Researchers Reveal Changes in Jupiter's Spot

WRITTEN BY: Carmen Leitch

There's a massive storm on Jupiter called the Great Red Spot. It swirls in the planet's Southern Hemisphere, spinning counterclockwise at speeds that are estimated to range from 430 to 680 kilometers per hour (270 to 425 miles per hour) at their fastest. The storm has been under observation for decades, but there is still a lot we don't know about it, like when or how it first started. Researchers also don't know why it's red. Now, scientists think the size and shape of it is changing; a new study reported in Geophysical Research Letters has suggested that it's becoming taller.

“In the Voyager era, you could fit about three Earth across the Great Red Spot, but it’s been steadily shrinking and is now just bigger than the Earth,” said study co-author Amy Simon, a planetary scientist at NASA Goddard.

Simon also said that "photochemical products like smog” could be part of the reason why the storm appears to be red. It might get its hue from chemicals in the cloud tops of the storms, or sunlight could be interacting with chemicals in the upper atmosphere, simply giving the storm the illusory appearance of being red, while it just has a 'sunburn' on top.

In 2019, scientists began to examine images of the Great Red Spot (GRS) obtained from the Hubble Space Telescope more closely because the storm seemed to be changing.
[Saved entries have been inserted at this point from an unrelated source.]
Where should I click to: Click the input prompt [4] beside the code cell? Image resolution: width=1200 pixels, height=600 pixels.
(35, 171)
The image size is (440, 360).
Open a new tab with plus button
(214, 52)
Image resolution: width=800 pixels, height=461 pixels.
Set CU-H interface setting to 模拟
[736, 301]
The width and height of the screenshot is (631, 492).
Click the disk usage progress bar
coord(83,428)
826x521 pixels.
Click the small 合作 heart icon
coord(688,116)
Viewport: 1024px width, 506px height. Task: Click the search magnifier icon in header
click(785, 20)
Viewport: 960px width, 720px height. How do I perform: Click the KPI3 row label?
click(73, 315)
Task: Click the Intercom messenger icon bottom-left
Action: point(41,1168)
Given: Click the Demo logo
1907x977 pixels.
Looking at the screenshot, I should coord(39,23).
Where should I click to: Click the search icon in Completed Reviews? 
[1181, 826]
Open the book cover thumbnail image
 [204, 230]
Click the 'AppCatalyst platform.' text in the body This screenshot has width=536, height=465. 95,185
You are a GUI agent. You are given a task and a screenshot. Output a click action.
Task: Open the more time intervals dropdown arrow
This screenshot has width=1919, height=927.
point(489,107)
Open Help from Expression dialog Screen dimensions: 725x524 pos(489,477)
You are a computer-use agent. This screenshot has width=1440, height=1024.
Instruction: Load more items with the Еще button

Material appeared to be flaking off the main oval of the storm.

The analysis by Simon and colleagues indicated that the wind speeds outermost ring of the storm had accelerated by about eight percent, while the center winds moved much slower. These changes in wind had occured in 2016 and 2017, earlier than the 'flaking' events.

A color-enhanced combination of 3 images taken on April 1, 2018 as Juno performed its 12th close flyby of Jupiter. Juno was 15,379 miles (24,749 kilometers) to 30,633 miles (49,299 kilometers) from the tops of the clouds of the planet. / Credit: NASA/JPL-Caltech/SwRI/MSSS/ Gerald Eichstädt /Seán Doran

“When we first looked at the GRS shrinking, we somewhat expected to see the winds increase, conserving angular momentum, like a figure skater pulling in her arms,” Simon said. “But that’s not what we measured. What we are seeing now is that both stretching and spinning faster happen, though we can’t yet say how continuous either trend is, or if this is part of the GRS eventually disappearing.”

The researchers noted that it took years to make these observations, and they stresed that these are not big changes in the GRS. The investigators don't know what may be causing them.